Did we like it?
Too superficial to act as a spoof cultural travelogue, too witless to be a comedy – a truly awful waste of the talents of Leigh Francis.
What was good about it?
• Nice views of the Grand Canyon.
What was bad about it?
• Olivia Lee, the second most repellent of the odious rogues’ gallery of Balls of Steel after Mark Dolan, who had a cameo in the prologue.
• It appears to be a feeble cash-in of the Borat school of comedy, but is bereft of intelligence, humour and any sense of social comment that made Borat funny (although whenever Borat played to an audience who were in on the joke, such as at the MTV Europe Awards, that creation was as similarly impotent as Keith Lemon was here).

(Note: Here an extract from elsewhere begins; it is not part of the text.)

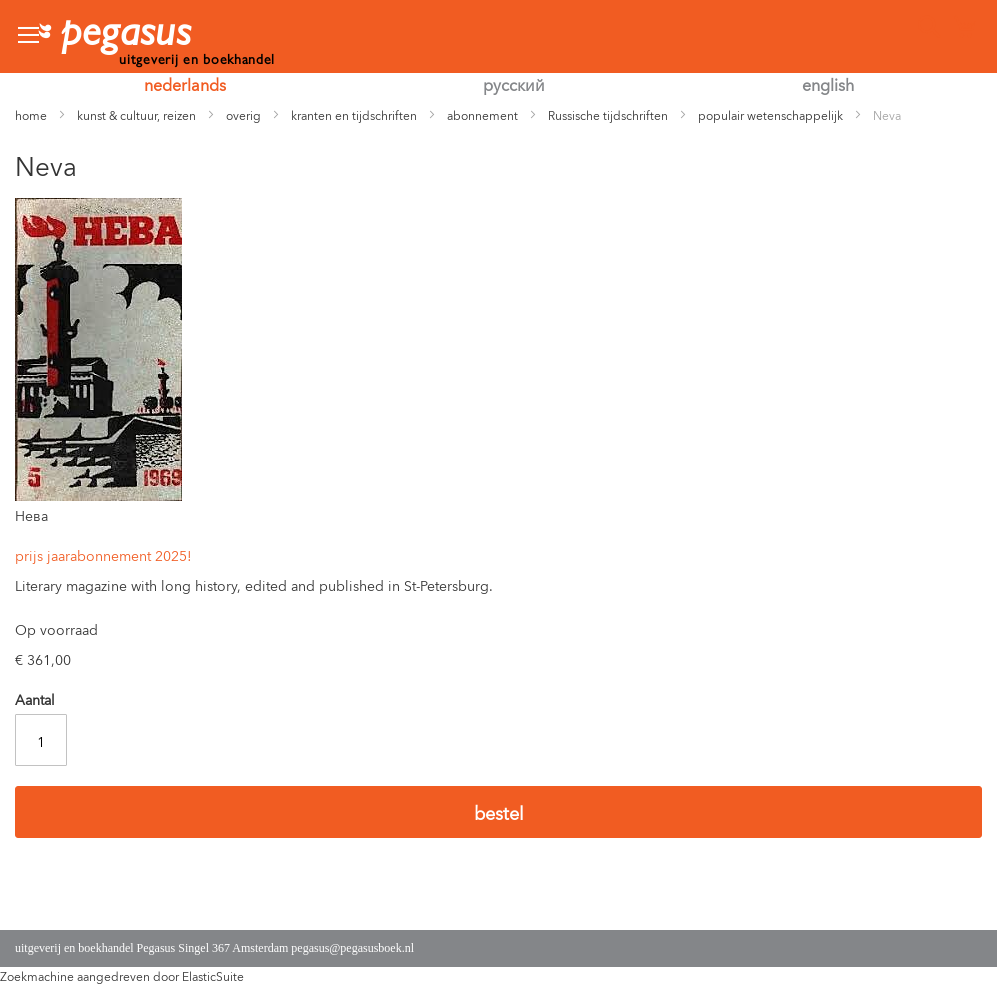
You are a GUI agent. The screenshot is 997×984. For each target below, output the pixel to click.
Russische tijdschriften (608, 114)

• There was no abrasiveness to Lemon’s encounters, he acted too stupidly for any of his oblivious guests to take him seriously so the Chippendales simply chuckled at his inept dancing, while a pretty female ranch hand looked both bemused and bored at Lemon’s extravagant chat-up lines.

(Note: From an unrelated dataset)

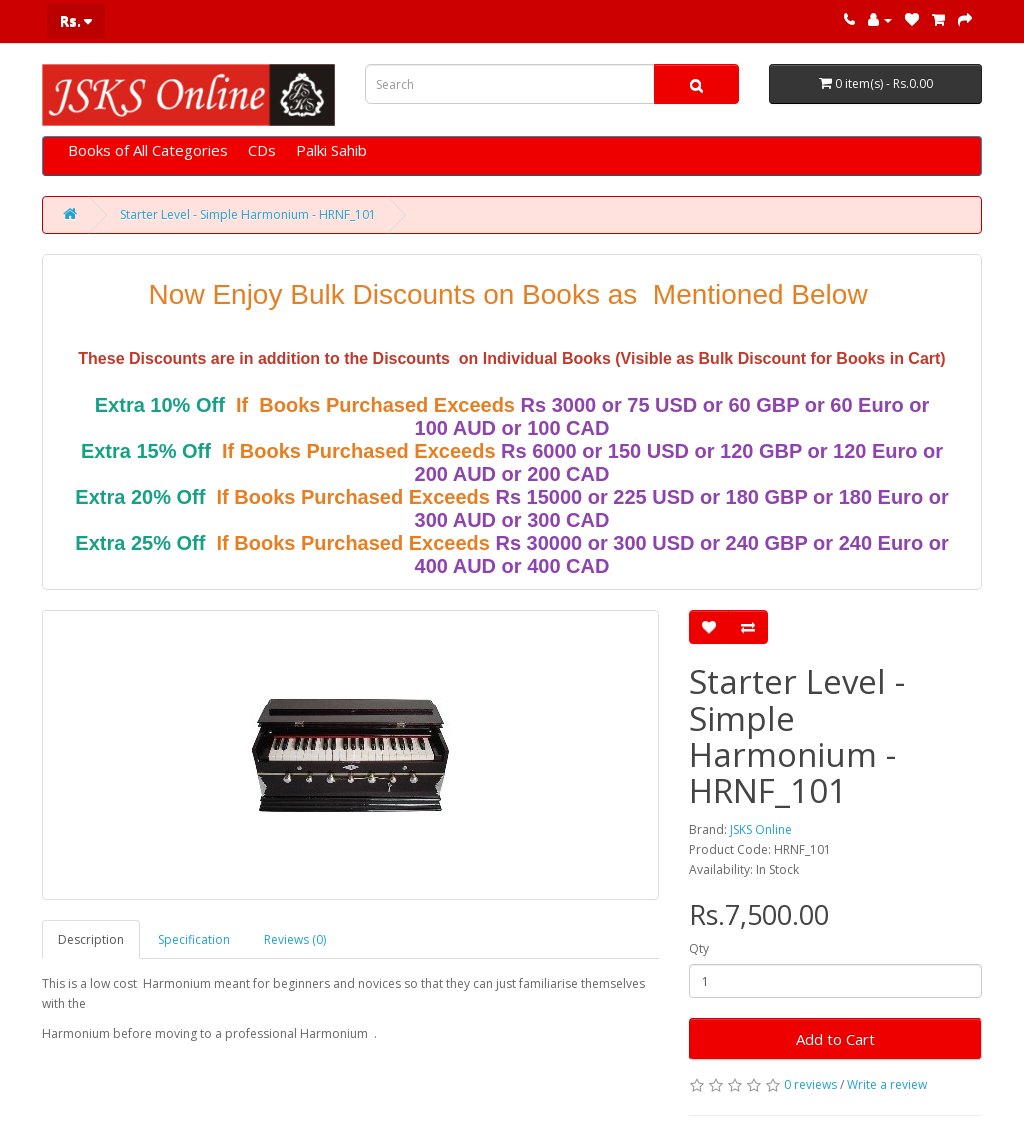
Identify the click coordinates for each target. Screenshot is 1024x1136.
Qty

• Francis seemed to gauge if something was funny if perennial Bo Selecta guest Mel B laughed at his antics. Leaving aside the fact that Mel B forsook her humanity the moment Wannabe stormed the charts like the Black Death stalking the pestilent streets of Whitechapel, the sight of Keith charmlessly coaxing her into his bedroom was rancid television for its utter absence of originality.
• The places and people Lemon visits are all too brief to able to set up a gag, and so no sooner have we arrived at the Grand Canyon then we’re whisked away to a ranch, and then on to a ‘risque’ festival where repressed Americans live out their repressed teenage dreams with wet T-shirt catwalking and genital beauty contests – this more than anything else in the first episode offered a teeming reservoir of untapped comedy potential but Lemon/ Francis was satisfied to make some limp quips in a bull testicle-eating competition.
• The utterly pointless interlude when Lemon came back to Leeds to discuss Mel C’s ‘pregnancy’ with their child. Amateurish and conceited enough to believe that the presence of a celebrity – no matter how desiccated with obsolescence – will be a satisfactory (and that is the loftiest peak anything in this show aimed for) sketch.
• The absolute paucity of material that was even just rubbish became apparent in the frequency of hurried filler such as when Lemon is spooked by someone pottering about outside his motel room only to discover – without ever there being an ounce of tension or comedy – that it’s his cameraman.